Moscow’s Tsentrosoyuz building, which stands as a monument to modernist architecture, may soon be overshadowed by a large business centre

Iconic site:Moscow’s Tsentrosoyuz building designed by architect Le Corbusier.
Iconic site:Moscow’s Tsentrosoyuz building designed by architect Le Corbusier.

For the time being, there is no question of Le Corbusier’s creation — renovated in 2013— being touched.

It is classified as a protected historic monument by the authorities and the current inhabitants — state statistics agency Rosstat — have no intention of moving out.

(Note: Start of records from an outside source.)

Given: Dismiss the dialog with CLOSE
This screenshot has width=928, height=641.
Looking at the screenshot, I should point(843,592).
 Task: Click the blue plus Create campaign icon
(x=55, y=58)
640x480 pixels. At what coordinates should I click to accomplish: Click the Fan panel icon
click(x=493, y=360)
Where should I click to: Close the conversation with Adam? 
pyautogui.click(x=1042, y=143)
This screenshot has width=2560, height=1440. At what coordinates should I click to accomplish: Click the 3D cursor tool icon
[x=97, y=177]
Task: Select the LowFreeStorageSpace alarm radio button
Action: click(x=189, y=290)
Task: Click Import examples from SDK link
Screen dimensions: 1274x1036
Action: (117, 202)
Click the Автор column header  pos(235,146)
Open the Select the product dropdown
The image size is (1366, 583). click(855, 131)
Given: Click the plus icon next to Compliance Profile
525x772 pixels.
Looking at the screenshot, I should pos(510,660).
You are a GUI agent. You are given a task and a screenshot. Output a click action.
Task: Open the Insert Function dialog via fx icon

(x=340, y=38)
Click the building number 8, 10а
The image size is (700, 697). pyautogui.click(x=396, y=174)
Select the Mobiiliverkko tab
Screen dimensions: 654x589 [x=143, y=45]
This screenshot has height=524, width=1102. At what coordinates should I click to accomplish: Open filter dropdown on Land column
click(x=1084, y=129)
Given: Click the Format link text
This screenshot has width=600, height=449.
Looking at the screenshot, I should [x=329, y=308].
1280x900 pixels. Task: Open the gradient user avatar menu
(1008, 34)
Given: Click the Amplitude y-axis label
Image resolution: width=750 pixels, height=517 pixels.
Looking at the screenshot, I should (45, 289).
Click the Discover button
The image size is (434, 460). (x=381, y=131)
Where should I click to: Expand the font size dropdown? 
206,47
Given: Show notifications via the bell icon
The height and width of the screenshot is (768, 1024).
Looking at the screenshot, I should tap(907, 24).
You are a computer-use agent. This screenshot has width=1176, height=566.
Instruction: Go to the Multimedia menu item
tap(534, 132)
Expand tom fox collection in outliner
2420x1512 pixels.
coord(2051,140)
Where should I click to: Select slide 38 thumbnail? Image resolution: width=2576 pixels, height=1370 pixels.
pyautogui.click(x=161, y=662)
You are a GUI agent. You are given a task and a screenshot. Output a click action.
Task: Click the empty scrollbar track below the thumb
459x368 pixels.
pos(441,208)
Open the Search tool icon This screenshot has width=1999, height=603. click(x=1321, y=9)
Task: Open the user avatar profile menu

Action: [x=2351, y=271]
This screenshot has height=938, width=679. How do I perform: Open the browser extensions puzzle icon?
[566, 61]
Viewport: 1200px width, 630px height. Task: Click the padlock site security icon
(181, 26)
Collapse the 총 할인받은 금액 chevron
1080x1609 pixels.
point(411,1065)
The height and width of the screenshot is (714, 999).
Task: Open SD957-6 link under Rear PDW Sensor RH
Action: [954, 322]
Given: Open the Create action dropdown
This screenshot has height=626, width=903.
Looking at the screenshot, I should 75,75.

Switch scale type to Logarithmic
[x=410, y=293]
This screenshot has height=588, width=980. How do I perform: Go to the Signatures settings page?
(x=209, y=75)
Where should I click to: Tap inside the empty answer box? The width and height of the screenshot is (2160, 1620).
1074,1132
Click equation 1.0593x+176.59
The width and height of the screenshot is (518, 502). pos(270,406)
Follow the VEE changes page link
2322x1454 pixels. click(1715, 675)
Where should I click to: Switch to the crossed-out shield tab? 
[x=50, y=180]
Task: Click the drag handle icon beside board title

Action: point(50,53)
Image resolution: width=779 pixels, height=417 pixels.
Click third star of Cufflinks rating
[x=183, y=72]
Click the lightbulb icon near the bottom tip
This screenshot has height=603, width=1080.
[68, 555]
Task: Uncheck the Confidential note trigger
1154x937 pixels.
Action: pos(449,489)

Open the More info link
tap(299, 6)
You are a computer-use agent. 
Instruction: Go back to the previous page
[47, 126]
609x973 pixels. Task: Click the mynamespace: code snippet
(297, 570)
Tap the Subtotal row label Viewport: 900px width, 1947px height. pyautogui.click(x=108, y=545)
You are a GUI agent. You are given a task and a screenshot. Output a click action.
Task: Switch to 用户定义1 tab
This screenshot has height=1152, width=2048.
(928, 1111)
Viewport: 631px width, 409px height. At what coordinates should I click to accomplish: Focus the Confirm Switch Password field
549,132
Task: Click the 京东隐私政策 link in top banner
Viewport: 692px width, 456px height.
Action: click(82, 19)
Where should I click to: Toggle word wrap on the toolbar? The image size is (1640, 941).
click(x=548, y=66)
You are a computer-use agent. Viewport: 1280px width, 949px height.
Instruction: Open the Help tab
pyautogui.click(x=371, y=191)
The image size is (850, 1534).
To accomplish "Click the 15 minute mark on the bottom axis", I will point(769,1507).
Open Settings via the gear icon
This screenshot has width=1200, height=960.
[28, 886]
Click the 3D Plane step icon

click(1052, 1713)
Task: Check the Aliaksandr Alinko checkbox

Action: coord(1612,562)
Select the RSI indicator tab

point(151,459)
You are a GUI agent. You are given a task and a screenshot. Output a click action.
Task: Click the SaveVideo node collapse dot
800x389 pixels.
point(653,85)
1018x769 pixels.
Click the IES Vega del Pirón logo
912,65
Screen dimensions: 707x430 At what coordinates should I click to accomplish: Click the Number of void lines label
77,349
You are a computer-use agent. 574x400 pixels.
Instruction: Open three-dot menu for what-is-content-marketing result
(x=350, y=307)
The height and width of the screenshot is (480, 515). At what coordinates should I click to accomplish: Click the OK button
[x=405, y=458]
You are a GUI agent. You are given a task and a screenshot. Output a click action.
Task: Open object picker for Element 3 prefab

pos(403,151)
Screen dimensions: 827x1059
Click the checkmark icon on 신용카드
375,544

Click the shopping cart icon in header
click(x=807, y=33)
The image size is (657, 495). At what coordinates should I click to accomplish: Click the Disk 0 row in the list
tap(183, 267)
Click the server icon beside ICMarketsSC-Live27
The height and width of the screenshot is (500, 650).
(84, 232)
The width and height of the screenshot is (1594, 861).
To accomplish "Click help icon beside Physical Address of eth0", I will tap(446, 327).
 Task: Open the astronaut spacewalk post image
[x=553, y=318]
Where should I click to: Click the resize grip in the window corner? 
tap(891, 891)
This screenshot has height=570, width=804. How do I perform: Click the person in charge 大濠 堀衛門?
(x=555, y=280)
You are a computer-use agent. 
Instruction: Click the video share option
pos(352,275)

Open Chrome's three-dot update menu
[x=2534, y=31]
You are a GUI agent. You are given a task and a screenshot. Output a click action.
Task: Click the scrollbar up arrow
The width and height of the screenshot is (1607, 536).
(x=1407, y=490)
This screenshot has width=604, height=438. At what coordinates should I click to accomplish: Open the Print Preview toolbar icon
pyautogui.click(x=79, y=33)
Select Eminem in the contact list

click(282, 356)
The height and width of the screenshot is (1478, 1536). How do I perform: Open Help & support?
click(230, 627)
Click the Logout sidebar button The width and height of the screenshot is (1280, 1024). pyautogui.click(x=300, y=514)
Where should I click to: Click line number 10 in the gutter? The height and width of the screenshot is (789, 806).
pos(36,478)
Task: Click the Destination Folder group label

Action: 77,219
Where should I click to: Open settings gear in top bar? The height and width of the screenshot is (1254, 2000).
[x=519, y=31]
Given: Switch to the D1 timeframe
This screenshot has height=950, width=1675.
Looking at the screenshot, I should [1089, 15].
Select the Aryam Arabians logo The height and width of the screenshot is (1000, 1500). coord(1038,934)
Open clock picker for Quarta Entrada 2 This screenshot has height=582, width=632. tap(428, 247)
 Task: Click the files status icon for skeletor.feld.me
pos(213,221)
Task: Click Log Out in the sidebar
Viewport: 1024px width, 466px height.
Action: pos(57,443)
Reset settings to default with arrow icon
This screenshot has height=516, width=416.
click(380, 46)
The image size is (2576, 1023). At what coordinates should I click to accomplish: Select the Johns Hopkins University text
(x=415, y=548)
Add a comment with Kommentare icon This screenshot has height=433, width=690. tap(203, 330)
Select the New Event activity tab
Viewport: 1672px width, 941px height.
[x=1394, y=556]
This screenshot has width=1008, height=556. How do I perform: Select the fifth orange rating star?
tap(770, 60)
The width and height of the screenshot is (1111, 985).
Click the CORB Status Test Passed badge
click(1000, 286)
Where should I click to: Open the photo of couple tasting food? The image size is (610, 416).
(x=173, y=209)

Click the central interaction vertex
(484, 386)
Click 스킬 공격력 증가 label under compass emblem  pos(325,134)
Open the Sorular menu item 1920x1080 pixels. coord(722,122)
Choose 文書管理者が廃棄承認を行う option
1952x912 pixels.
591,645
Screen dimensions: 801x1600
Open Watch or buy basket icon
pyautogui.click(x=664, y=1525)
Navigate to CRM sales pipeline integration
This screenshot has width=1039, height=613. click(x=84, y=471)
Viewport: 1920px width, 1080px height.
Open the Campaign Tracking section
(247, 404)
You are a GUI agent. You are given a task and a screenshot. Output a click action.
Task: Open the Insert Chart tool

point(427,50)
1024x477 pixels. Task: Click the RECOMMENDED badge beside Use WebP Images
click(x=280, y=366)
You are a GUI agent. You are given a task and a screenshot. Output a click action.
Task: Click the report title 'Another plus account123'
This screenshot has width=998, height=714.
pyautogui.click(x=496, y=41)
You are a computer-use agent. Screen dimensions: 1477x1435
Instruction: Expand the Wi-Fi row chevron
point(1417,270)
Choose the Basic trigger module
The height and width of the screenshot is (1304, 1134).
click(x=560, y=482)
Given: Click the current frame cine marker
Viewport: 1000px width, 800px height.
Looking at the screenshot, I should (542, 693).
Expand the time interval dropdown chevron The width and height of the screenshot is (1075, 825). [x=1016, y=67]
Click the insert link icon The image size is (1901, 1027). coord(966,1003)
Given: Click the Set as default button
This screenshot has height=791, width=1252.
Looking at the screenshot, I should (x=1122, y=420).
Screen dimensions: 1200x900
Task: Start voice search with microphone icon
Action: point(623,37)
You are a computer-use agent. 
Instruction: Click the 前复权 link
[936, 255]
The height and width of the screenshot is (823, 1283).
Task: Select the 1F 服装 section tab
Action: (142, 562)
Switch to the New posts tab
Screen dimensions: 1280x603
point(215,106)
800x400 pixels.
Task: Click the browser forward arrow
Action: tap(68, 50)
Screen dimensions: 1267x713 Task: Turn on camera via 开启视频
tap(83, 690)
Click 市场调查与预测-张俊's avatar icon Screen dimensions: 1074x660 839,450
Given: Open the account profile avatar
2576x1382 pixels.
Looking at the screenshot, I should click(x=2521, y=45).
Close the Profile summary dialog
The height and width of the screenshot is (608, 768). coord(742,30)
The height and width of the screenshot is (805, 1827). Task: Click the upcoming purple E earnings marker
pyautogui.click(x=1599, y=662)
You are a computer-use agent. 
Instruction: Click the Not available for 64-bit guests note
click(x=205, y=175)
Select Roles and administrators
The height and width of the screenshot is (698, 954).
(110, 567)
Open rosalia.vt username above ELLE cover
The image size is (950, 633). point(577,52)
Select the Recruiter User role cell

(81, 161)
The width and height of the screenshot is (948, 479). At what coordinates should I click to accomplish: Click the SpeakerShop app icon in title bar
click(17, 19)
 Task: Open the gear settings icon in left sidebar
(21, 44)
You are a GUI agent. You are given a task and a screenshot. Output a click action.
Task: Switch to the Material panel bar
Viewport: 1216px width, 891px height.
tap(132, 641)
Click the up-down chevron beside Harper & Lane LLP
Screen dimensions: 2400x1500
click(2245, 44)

But the potential destruction of two neighbouring late 19th century residential buildings to make way for the new business centre has set some preservationists on edge.

“If this project is realised it will change in a very regrettable way the immediate environment of the Tsentrosoyuz,” Antoine Picon, the president of the Fondation Le Corbusier, wrote in a letter sent in January to Russia’s Culture Minister and the Mayor of Moscow.

“The design took into account the make-up of the buildings that existed at the time,” he wrote. Mr. Picon said that he was still to receive a reply to his letter.

The Moscow building applied some of Le Corbusier’s architectural principles, including a curtain-wall façade and flat roof, and was made of concrete and red tuff stone, a type of volcanic rock.